ELK Proposal - Make the Reporter care about the Predictor’s beliefs

Jun 13, 2022 09:27 · 1574 words · 8 minute read AI Safety AI research

Posted to the AI Alignment Forum here.

(This proposal received an honorable mention in the ELK prize results, and we believe was classified among strategies which “reward reporters that are sensitive to what’s actually happening in the world”. We do not think that the counterexample to that class of strategies works against our proposal, though, and we have explained why in a note at the end. Feedback, disagreement, and new failure modes are very welcome!)

Basic idea

A Human Simulator only cares about the observations that the human sees and how the human interprets those observations, not the predictor’s understanding of the vault. The Truthful Reporter, by contrast, cares about the predictor’s understanding of the vault, accessed via the posterior distribution returned by the predictor.

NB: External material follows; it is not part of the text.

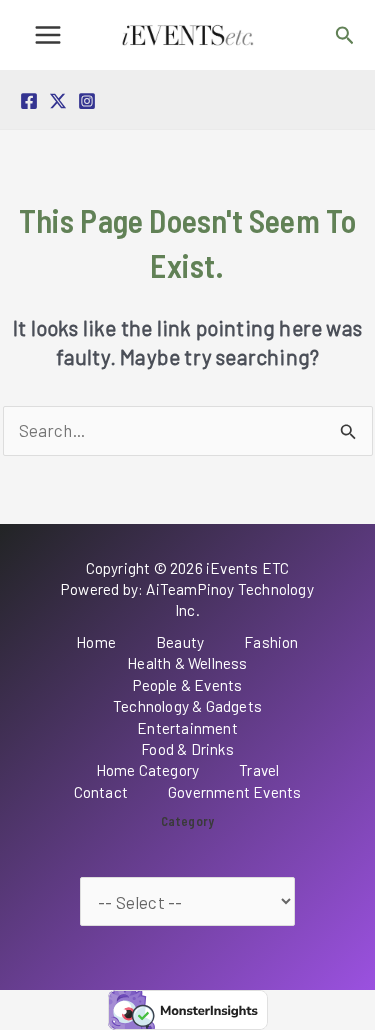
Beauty (180, 642)
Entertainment (187, 728)
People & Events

We propose a regularizer which favours having the Reporter depend on the Predictor’s posterior distribution conditioned on the observations shown to the human. For example, a Reporter that doesn’t look at the Predictor except to simulate what the human would see would be disfavoured.

How could we implement this basic idea concretely?

Below we provide a specific instantiation of this regularizer. In brief, this is a new loss term which depends on:

  1. [answer_gradient] The gradient of the Reporter’s distribution over answers, taken with respect to the Predictor’s posterior distribution. This describes how the Predictor’s posterior should change to maximally change the Reporter’s answers to the Human’s questions.
  2. [observation_gradient] The gradient of the distribution of predicted observations with respect to the predictor’s posterior distribution. This describes how the Predictor’s posterior should change to maximally change the Extractor’s output.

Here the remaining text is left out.